Lean PAM solutions prioritize automated, instant access to secure IT environments with the click of a button, combining the convenience of modern SSO solutions with the security and fit of a PAM solution. If sysadmins have a great PAM user experience, they’re more likely to play by the rules.

Opt for Role-Based, Time-Bound Access
To maintain the highest levels of security, access must be controlled on a role-by-role basis. Your rock-star in-house developers should be able to quickly spin up access to core IT infrastructure whenever they need it, while a third-party development contractor should only have limited access to those same resources for the time in which they are working in your environment–and no longer than that.

This is where we begin to see time-limited, credential-less secure access, enabled by ephemeral certificates, start to play a role in privileged access management. Ephemeral certificates are short-lived access tokens that are automatically generated and automatically expire–so access is granted only for as long as it is needed to authenticate and authorize privileged connections.

In other words, privileged access is able to move toward a just-in-time model, eliminating the need for passwords and clumsy credential management. IT users no longer need to authenticate using credentials at all–instead, based on predefined roles and security policies, they are granted access to resources only as and when required.

Ultimately, ephemeral certificates help streamline access processes, ensuring that IT admins don’t have to worry about revoking access when access roles or needs change.

Make It Easy on the IT Admin, Too
Speaking of IT admins, it’s important to consider their experience, too.

Admins want to give staff the best tools for the job without compromising corporate security. The friction between admins and developers begins when the developers feel that the tools admins force them to use are slowing down their work. In reaction, admins become frustrated when more unmanaged, unmonitored tools enter the corporate network, requiring more of their time to implement, configure or remediate if something has gone wrong.

The right technology solutions make life easier for IT admins, too. That means secure access solutions that can be installed and deployed within a single day–not weeks–and that introduce automated routines and maintenance to eliminate manual work in the access management process. Accountability, in the form of session monitoring and logging, is also important.

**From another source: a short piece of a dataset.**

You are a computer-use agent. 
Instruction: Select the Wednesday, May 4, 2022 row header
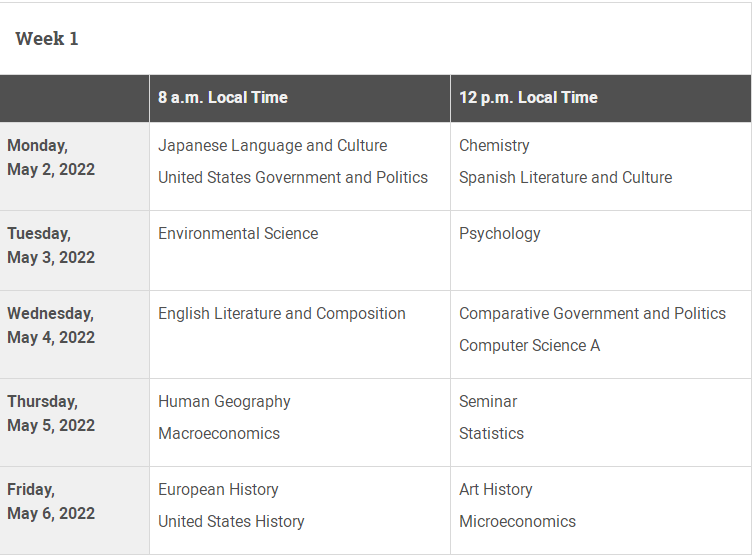(74, 335)
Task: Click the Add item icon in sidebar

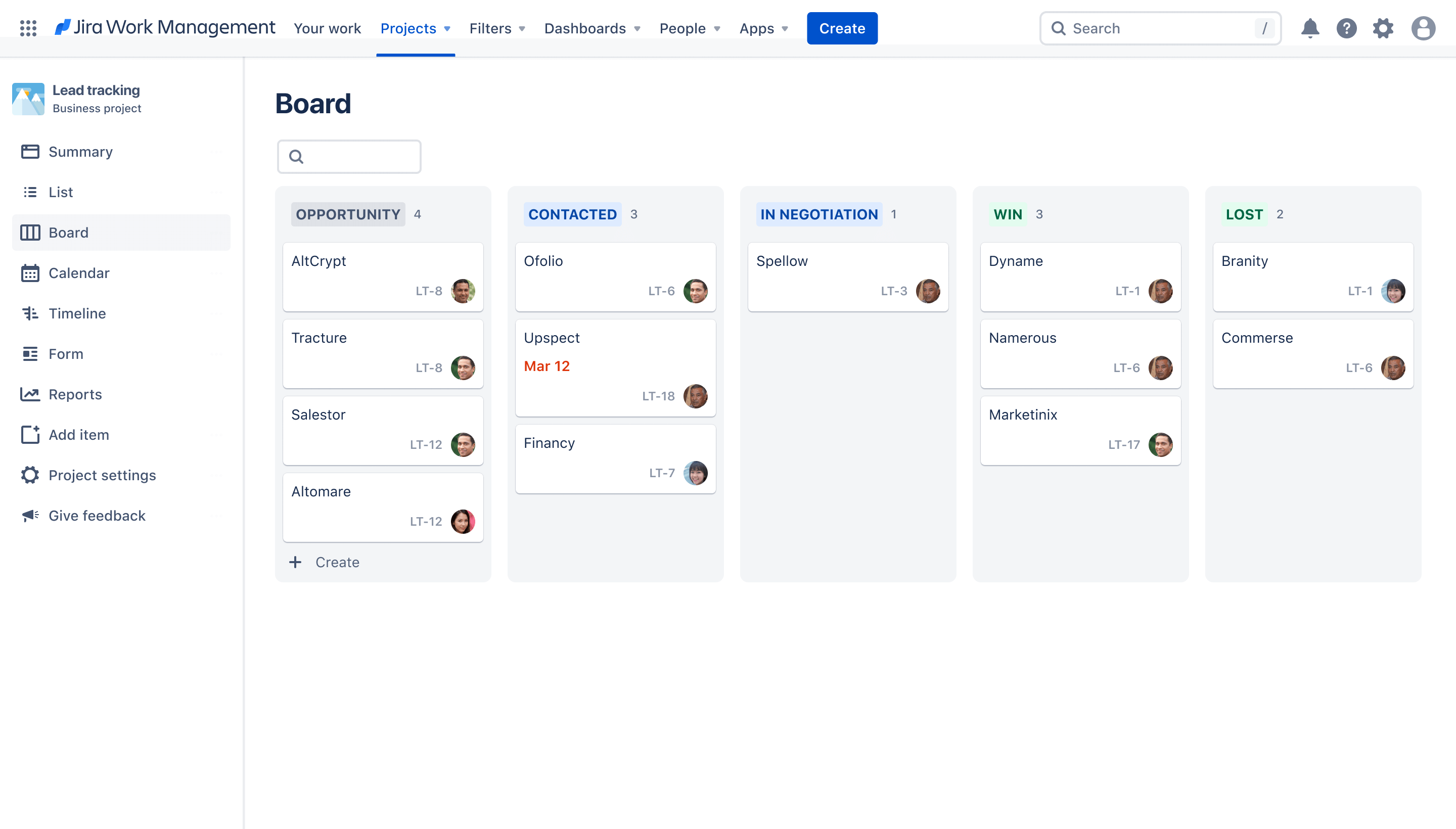Action: [31, 434]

Ultimately, it’s about giving IT admins some distance. They can retain the oversight they need to feel comfortable about organizational security, without needing to be on top of every single secure access decision in the organization. At the same time, developers retain the autonomy they need to work quickly without feeling like they’ve got someone looking over their shoulder.

By enabling rapid development, while keeping a watchful eye on enterprise security, enterprises can satisfy both their developers and IT admins, and ultimately, the business’s bottom line.